Mary Riley, who has died aged 101, was a pioneer in the field of town and country planning, and the first woman to be appointed a county officer in England and Wales, in 1973.
She was also the first female chair of the Town and Country Planning Association (1983-86). It was on her watch that the TCPA launched the national Planning Aid service to give voice to communities affected by top-down decisions.
Born in Liverpool, Mary was the daughter of Edith and Tom Burns, a purser in the merchant marine. It was a musical household, and at the age of six she was taken to a concert at St George’s Hall, afterwards shaking hands with Sergei Rachmaninov.

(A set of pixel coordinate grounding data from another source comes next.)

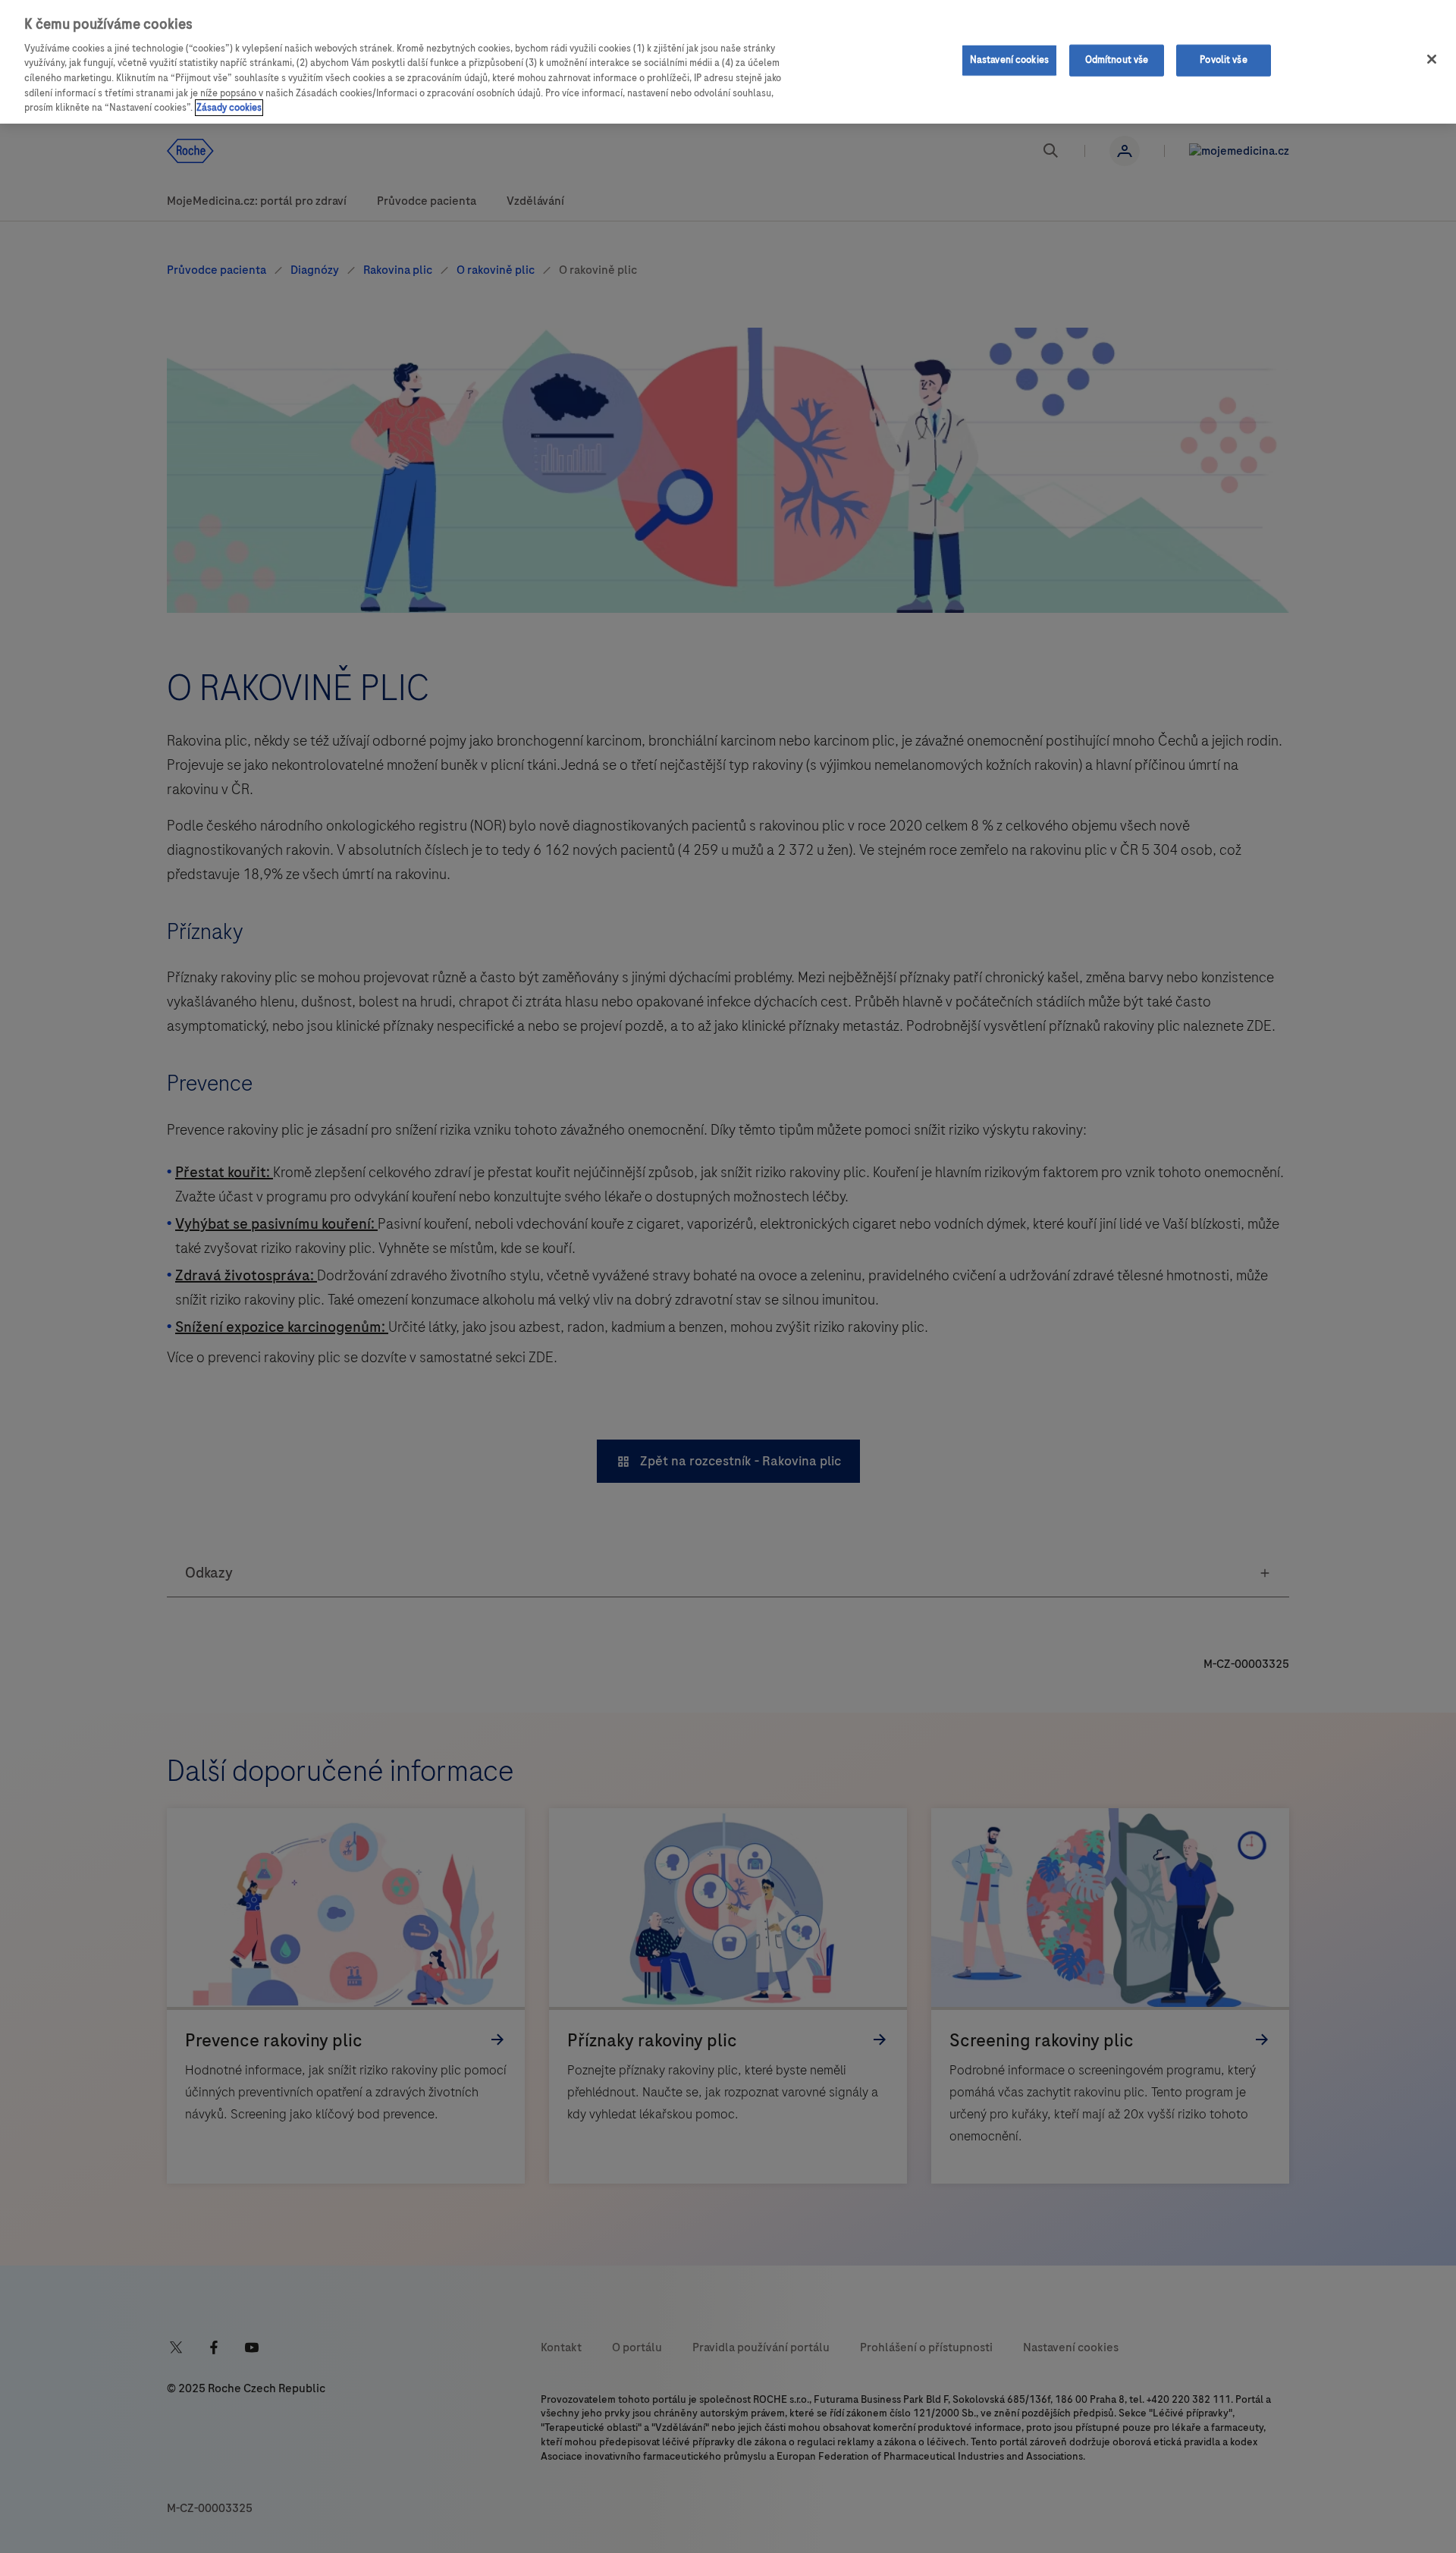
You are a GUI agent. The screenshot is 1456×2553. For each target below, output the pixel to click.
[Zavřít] (1431, 59)
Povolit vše (1223, 60)
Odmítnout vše (1117, 60)
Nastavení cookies (1009, 60)
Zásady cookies (229, 108)
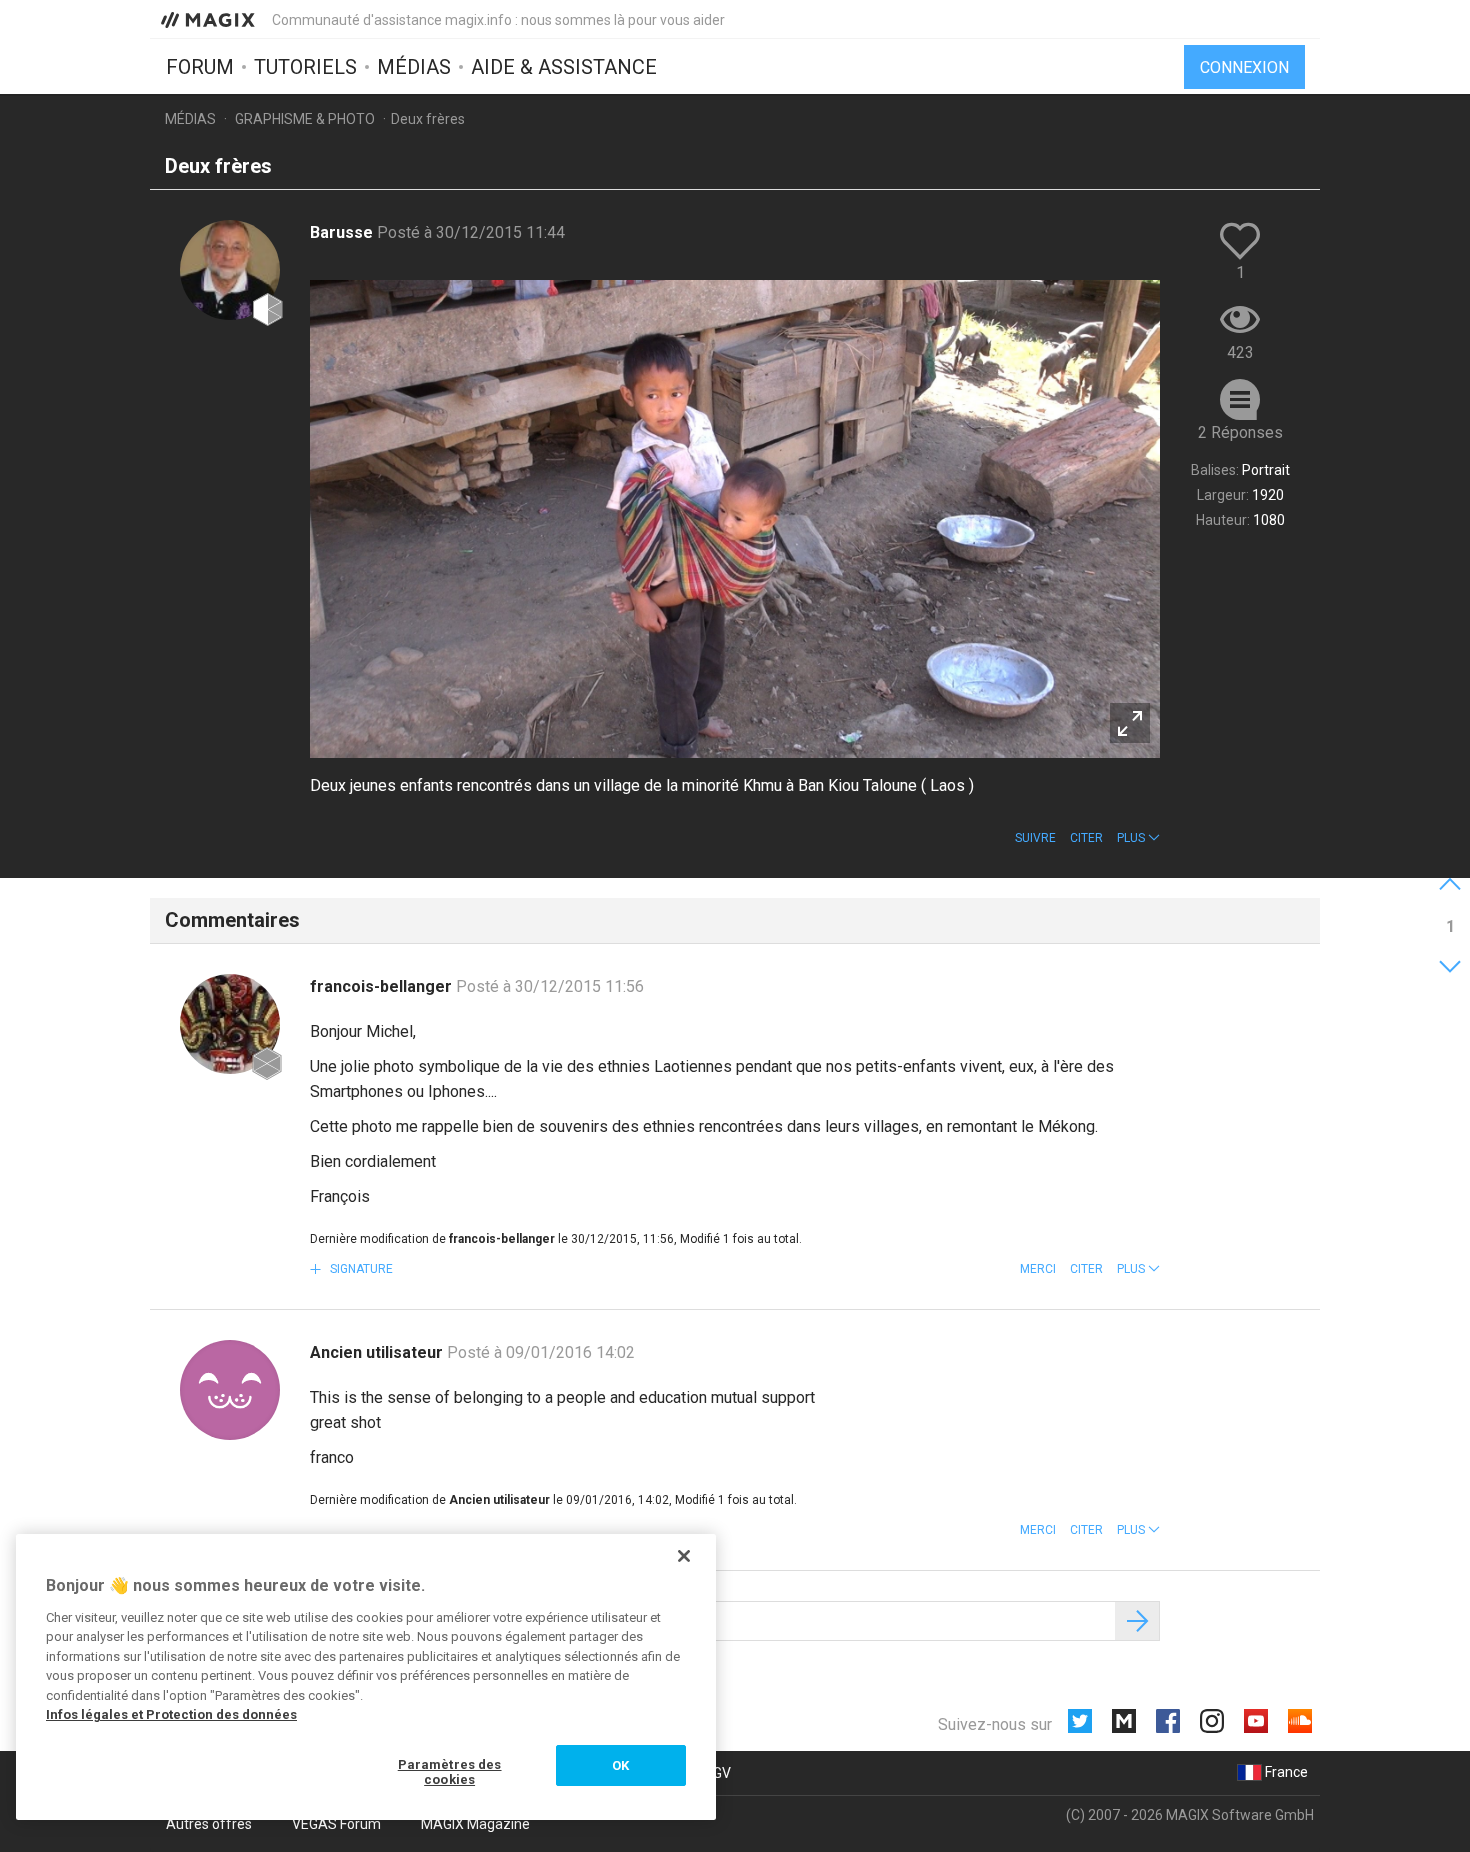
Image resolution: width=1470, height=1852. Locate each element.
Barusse (343, 232)
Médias (414, 67)
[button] (1138, 838)
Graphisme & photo (305, 119)
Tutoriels (305, 67)
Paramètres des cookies (450, 1772)
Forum (200, 67)
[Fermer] (684, 1556)
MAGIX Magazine (475, 1824)
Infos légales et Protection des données (171, 1714)
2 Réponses (1240, 432)
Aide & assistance (564, 67)
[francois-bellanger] (230, 1024)
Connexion (1244, 67)
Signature (360, 1269)
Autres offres (209, 1824)
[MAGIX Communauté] (209, 19)
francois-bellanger (383, 986)
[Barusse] (230, 270)
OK (620, 1765)
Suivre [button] (1035, 838)
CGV (717, 1773)
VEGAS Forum (336, 1824)
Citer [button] (1086, 838)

She excelled at Holly Lodge girls’ school, then studied geography at the London School of Economics, which had been relocated to Cambridge due to the blitz. Living in Liverpool through the depression, then witnessing the wartime bombing on the city’s port, sparked Mary’s interest in seeking ways to reduce social and economic inequalities and rebuild for a fairer society.
Graduating in 1943, Mary did wartime service at St Andrew’s House in Edinburgh. Once the second world war had finished, she took the civil service exams – coming, she claimed, third from top in the country – and joined the regional office in Birmingham working on social and economic planning for the West Midlands.
Mary spotted exciting prospects in the newly created local planning authorities, and in 1949 successfully applied to be assistant county planning officer for Staffordshire council, leading their research team.
By 1973 she was county planning officer for Staffordshire. Following reorganisation in 1974, all English planning departments had to prepare a longterm strategy. As chief officer, Mary led the team that enabled Staffordshire to be the first English county to do so, in the same year.
As chair and later vice-president of the TCPA, Mary supported the work of Tony Gibson in his development of Planning for Real, a radical initiative in which local communities participate in working towards the future in their local area, and was a founder trustee of the Neighbourhood Initiatives Foundation set up in 1988.
I came to know Mary during my time as director of the TCPA (1998-2001). She was a committed Anglican and a true Christian socialist.
Her first marriage, to Dennis Riley, ended with his death. Her second husband, Desmond Matthews, survives her.